» **TASK DATA**:
"""

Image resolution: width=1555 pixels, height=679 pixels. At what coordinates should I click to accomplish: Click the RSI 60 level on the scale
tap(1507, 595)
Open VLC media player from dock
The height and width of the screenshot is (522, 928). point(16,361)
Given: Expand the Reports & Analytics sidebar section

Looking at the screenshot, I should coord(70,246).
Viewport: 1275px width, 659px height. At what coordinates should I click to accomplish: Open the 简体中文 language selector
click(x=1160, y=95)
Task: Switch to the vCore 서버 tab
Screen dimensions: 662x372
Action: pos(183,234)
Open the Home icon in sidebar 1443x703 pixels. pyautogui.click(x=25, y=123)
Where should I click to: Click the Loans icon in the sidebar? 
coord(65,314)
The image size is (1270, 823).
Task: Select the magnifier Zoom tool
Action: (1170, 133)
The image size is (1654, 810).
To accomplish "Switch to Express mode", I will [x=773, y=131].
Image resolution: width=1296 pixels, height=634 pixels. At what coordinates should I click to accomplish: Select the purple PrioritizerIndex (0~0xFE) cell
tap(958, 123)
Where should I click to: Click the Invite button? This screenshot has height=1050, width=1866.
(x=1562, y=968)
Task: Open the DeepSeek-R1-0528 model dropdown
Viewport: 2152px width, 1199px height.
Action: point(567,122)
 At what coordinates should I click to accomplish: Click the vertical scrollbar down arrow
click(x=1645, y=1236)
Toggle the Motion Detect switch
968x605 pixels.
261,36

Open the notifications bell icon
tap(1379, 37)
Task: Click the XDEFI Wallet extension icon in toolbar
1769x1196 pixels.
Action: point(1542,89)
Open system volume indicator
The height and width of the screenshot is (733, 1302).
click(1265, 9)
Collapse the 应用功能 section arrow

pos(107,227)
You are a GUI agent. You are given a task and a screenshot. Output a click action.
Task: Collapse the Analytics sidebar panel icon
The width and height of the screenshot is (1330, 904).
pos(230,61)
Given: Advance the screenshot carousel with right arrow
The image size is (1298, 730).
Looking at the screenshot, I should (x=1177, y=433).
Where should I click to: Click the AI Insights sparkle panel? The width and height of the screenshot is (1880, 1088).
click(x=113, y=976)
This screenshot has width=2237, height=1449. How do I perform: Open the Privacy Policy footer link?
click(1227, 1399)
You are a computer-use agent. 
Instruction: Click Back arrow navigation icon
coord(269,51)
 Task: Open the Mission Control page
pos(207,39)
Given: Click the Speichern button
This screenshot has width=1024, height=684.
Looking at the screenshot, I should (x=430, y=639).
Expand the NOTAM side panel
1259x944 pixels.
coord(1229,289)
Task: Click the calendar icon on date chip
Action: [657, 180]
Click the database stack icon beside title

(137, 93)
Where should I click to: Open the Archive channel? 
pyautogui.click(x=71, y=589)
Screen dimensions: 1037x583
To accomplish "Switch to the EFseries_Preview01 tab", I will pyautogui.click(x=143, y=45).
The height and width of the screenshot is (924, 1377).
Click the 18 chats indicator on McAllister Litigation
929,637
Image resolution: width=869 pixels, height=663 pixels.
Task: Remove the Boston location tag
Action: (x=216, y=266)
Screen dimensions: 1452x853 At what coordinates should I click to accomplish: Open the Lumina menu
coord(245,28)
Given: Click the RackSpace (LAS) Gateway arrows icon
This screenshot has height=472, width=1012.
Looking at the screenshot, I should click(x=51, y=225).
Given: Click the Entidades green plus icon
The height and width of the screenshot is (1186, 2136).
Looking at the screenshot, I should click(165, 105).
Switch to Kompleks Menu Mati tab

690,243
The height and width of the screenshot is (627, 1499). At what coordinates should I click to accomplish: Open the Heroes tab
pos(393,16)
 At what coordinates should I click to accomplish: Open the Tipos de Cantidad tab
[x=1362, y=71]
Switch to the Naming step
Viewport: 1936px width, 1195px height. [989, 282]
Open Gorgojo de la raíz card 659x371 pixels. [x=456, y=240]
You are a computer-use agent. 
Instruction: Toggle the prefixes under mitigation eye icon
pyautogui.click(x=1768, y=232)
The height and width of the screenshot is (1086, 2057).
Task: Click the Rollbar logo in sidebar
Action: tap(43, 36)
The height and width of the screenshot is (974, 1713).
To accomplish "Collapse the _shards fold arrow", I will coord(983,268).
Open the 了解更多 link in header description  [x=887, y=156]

"""

» **WHAT THIS TASK INVOLVES**:
The full listing above should be retyped without any alteration.

» **RESULT FOR THIS TASK**:
Image resolution: width=1555 pixels, height=679 pixels. At what coordinates should I click to accomplish: Click the RSI 60 level on the scale
tap(1507, 595)
Open VLC media player from dock
The height and width of the screenshot is (522, 928). point(16,361)
Given: Expand the Reports & Analytics sidebar section

Looking at the screenshot, I should coord(70,246).
Viewport: 1275px width, 659px height. At what coordinates should I click to accomplish: Open the 简体中文 language selector
click(x=1160, y=95)
Task: Switch to the vCore 서버 tab
Screen dimensions: 662x372
Action: pos(183,234)
Open the Home icon in sidebar 1443x703 pixels. pyautogui.click(x=25, y=123)
Where should I click to: Click the Loans icon in the sidebar? 
coord(65,314)
The image size is (1270, 823).
Task: Select the magnifier Zoom tool
Action: (1170, 133)
The image size is (1654, 810).
To accomplish "Switch to Express mode", I will [x=773, y=131].
Image resolution: width=1296 pixels, height=634 pixels. At what coordinates should I click to accomplish: Select the purple PrioritizerIndex (0~0xFE) cell
tap(958, 123)
Where should I click to: Click the Invite button? This screenshot has height=1050, width=1866.
(x=1562, y=968)
Task: Open the DeepSeek-R1-0528 model dropdown
Viewport: 2152px width, 1199px height.
Action: point(567,122)
 At what coordinates should I click to accomplish: Click the vertical scrollbar down arrow
click(x=1645, y=1236)
Toggle the Motion Detect switch
968x605 pixels.
261,36

Open the notifications bell icon
tap(1379, 37)
Task: Click the XDEFI Wallet extension icon in toolbar
1769x1196 pixels.
Action: point(1542,89)
Open system volume indicator
The height and width of the screenshot is (733, 1302).
click(1265, 9)
Collapse the 应用功能 section arrow

pos(107,227)
You are a GUI agent. You are given a task and a screenshot. Output a click action.
Task: Collapse the Analytics sidebar panel icon
The width and height of the screenshot is (1330, 904).
pos(230,61)
Given: Advance the screenshot carousel with right arrow
The image size is (1298, 730).
Looking at the screenshot, I should (x=1177, y=433).
Where should I click to: Click the AI Insights sparkle panel? The width and height of the screenshot is (1880, 1088).
click(x=113, y=976)
This screenshot has width=2237, height=1449. How do I perform: Open the Privacy Policy footer link?
click(1227, 1399)
You are a computer-use agent. 
Instruction: Click Back arrow navigation icon
coord(269,51)
 Task: Open the Mission Control page
pos(207,39)
Given: Click the Speichern button
This screenshot has width=1024, height=684.
Looking at the screenshot, I should (x=430, y=639).
Expand the NOTAM side panel
1259x944 pixels.
coord(1229,289)
Task: Click the calendar icon on date chip
Action: [657, 180]
Click the database stack icon beside title

(137, 93)
Where should I click to: Open the Archive channel? 
pyautogui.click(x=71, y=589)
Screen dimensions: 1037x583
To accomplish "Switch to the EFseries_Preview01 tab", I will pyautogui.click(x=143, y=45).
The height and width of the screenshot is (924, 1377).
Click the 18 chats indicator on McAllister Litigation
929,637
Image resolution: width=869 pixels, height=663 pixels.
Task: Remove the Boston location tag
Action: (x=216, y=266)
Screen dimensions: 1452x853 At what coordinates should I click to accomplish: Open the Lumina menu
coord(245,28)
Given: Click the RackSpace (LAS) Gateway arrows icon
This screenshot has height=472, width=1012.
Looking at the screenshot, I should click(x=51, y=225).
Given: Click the Entidades green plus icon
The height and width of the screenshot is (1186, 2136).
Looking at the screenshot, I should click(165, 105).
Switch to Kompleks Menu Mati tab

690,243
The height and width of the screenshot is (627, 1499). At what coordinates should I click to accomplish: Open the Heroes tab
pos(393,16)
 At what coordinates should I click to accomplish: Open the Tipos de Cantidad tab
[x=1362, y=71]
Switch to the Naming step
Viewport: 1936px width, 1195px height. [989, 282]
Open Gorgojo de la raíz card 659x371 pixels. [x=456, y=240]
You are a computer-use agent. 
Instruction: Toggle the prefixes under mitigation eye icon
pyautogui.click(x=1768, y=232)
The height and width of the screenshot is (1086, 2057).
Task: Click the Rollbar logo in sidebar
Action: tap(43, 36)
The height and width of the screenshot is (974, 1713).
To accomplish "Collapse the _shards fold arrow", I will coord(983,268).
Open the 了解更多 link in header description  [x=887, y=156]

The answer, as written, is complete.